Rüdiger Suchsland
und Max Herrmann
führten dieses Interview mit einem sehr sympathischen und
entspannten Jonathan Demme, dessen neuer Film nach Toni Morrisons
Roman MENSCHENKIND (BELOVED) diese Woche in Deutschland anläuft.
Atrechock: Woran liegt es, daß Sie mit fast jedem Ihrer Filme
ein neues Genre bearbeiten? Ist das Zufall?
Demme: (durchaus
ironisch) Ich bin ein Regisseur, den man anheuert, kein großer
Entwickler eigener Projekte. Ein- zweimal habe ich das gemacht, Ich
bin sehr neidisch auf Steven Spielberg. Er entscheidet, was er als
nächstes machen will, und dann tut er das auch. Er trifft da auch
immer exzellente Entscheidungen.

Erfasste Daten:
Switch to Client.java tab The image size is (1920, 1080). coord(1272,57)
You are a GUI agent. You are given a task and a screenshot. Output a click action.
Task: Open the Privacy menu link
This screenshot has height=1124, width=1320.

Aufgabenstellung 1:
Auf welchem Roman beruht laut dem Interview mit Jonathan Demme sein neuer Film?
Aufgabenstellung 2:
Führe das Interview mit Jonathan Demme im Anschluss an seinen letzten Satz weiter.
Die Auflistung steht in keinem Zusammenhang mit dem Interview mit Jonathan Demme.

Ergebnis 1:
Auf Toni Morrisons Roman MENSCHENKIND (BELOVED).

Ergebnis 2:
Aber im Ernst: Ich bin von den Skripts abhängig, die man mir
anbietet. SILENCE
OF THE LAMBS oder BELOVED
hat man mir zu meinem Glück angeboten. Das hätte man aber
mit oder ohne mich gemacht. Bei STOP
MAKING SENSE war das etwas anderes: das wollte ich selbst
unbedingt machen, ebenso PHILADELPHIA
- es war mir ein Bedürfnis einen Film zu drehen, der den heroischen
Kampf der Aidskranken beleuchtet. Also: wenn meine Filme so
verschieden sind, dann liegt es am Angebot.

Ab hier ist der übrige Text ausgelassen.